Like I thought that there would be little change in the FOMC statement, I am cautious about expecting a change in Yellen's tone. It might be good to consider this anecdote from former Federal Reserve Governor Larry Meyer:
The final question is whether Janet is really a dove. Let me tell you a story. Janet and I held very similar views when we were colleagues on the Committee, despite the fact that I was immediately viewed as a hawk and she was already viewed as a dove. (I thought of myself at the time as being a “hawkish dove.”) In any case, when it comes to ensuring price stability and maintaining well-anchored inflation expectations, there are no doves on the Committee. Before the September 1996 FOMC meeting, Janet and I went to see the Chairman to talk about the policy decision at that meeting and at following meetings. This was the only time I ever visited the Chairman (at my initiative) to talk about monetary policy, before or after a meeting. Janet and I were both worried about inflation, even though it was very well contained at the time. We told the Chairman that we loved him but could not remain at his side much longer if he continued, as he had been doing for some time, to push the next tightening action into the next meeting, and then not follow through. He listened, more or less patiently. I recall, though this may have not been the case, that he just smiled and didn’t say a word. After an awkward silence, we said our good-byes. Needless to say, we didn’t win this argument. Yet, we never dissented. That is another matter of etiquette for the entire Board, at least since when I was there: The Board is a team, always votes as a block, and, therefore, always supports the Chairman.

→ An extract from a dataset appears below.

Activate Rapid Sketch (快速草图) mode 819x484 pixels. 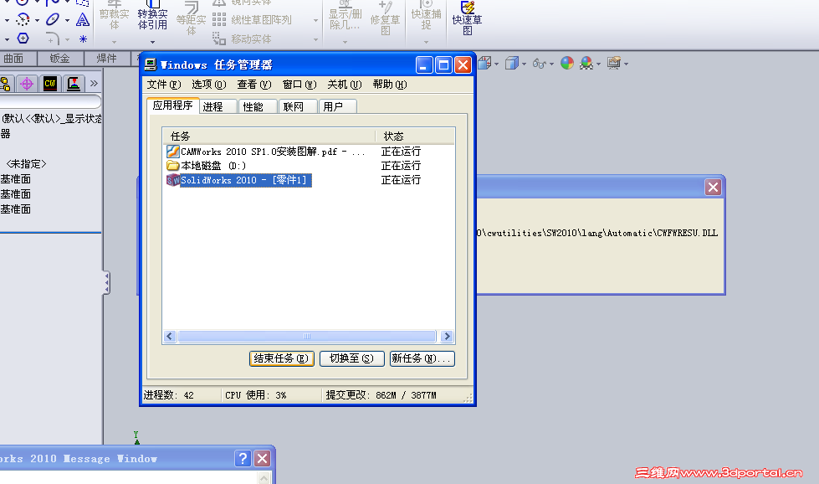click(467, 21)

The reason I bring this up is that if my analysis of the Fed's baseline thinking is generally correct, then Yellen will have a hard time staying a dove if her underlying framework is unchanged from 1996. And I think we are seeing that as the economy heads into more normal territory, that underlying framework is indeed unchanged. This is especially the case when she could view former Federal Reserve's Chair Alan Greenspan's 1996 bet as being a special case attributable to higher productivity, and she does not have productivity in her corner this time around. Just something to think about.
Bottom Line: I am not convinced the Fed is changing its thinking as quickly as markets think the Fed is changing its thinking. That means that Fedspeak might continue to be hawkish relative to expectations.